[OBJECTIF] D'après le texte sur l'exploitation minière au Ghana, quelle valeur la turbidité de l'eau potable ne devrait-elle jamais dépasser selon l'Organisation mondiale de la santé ?

***** TEXTE FOURNI *****

Le président a prévu que la production d'or du Ghana atteindrait 4,5 millions d'onces par an une fois que les nouvelles mines commenceront à fonctionner.
Mais si l'économie a bénéficié de la hausse de la production d'or, on ne peut pas en dire autant de l'environnement et de la santé publique, affirment les activistes.
Ils accusent l'appât du gain facile que représente l'exploitation minière illégale d'être à l'origine d'une contamination croissante de l'eau et d'une augmentation générale des cas d'insuffisance rénale et de malformations congénitales.
Surcharge polluante
La turbidité, qui mesure la clarté de l'eau en évaluant la quantité de lumière qui peut la traverser, a parfois atteint le chiffre alarmant de 14 000 UTN (unités de turbidité néphélométrique).
L'Organisation mondiale de la santé recommande que la turbidité de l'eau potable ne dépasse jamais 5 UTN.
En août, la Ghana Water Company Ltd (GWCL) a attribué à l'exploitation minière illégale rampante la responsabilité de l'approvisionnement erratique en eau à Cape Coast, soulignant que les effluents polluaient la rivière Pra.
"Environ 60 % de la capacité de captage est envasée en raison de l'exploitation minière illégale, ce qui compromet la qualité de l'eau brute. Nous enregistrons actuellement une turbidité moyenne de 14 000 NTU au lieu des 2 000 NTU pour lesquels un traitement adéquat est conçu", a déclaré la GWCL.
La société a annoncé que la pollution élevée a fait chuter la production à environ un quart de sa capacité. La Pharmaceutical Society of Ghana a également averti que l'exploitation minière illégale pourrait entraver la production de médicaments dans le pays.
"L'exploitation minière illégale a dévasté nos masses d'eau, ce qui rend coûteux le traitement de l'eau à des fins de production pour les entreprises pharmaceutiques", a déclaré le président de l'organisation aux médias locaux.
"Si cette dégradation de l'environnement se poursuit, nous pourrions bientôt importer de l'eau pour soutenir notre industrie manufacturière locale."
Baisse du rendement du cacao
La production de cacao, l'une des principales sources de devises pour le Ghana, a également diminué en raison de l'exploitation minière illégale.
Alors que la pollution due aux activités des mineurs illégaux tue les cacaoyers, certains agriculteurs vendent leurs exploitations à des chercheurs d'or.

***** DONNÉES FOURNIES *****

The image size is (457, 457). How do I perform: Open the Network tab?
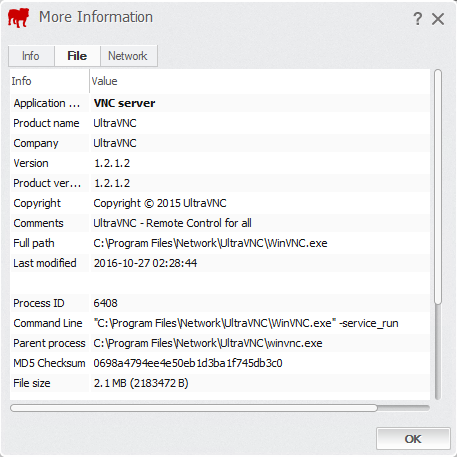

*****

[RÉSULTAT OBTENU] 5 UTN (unités de turbidité néphélométrique).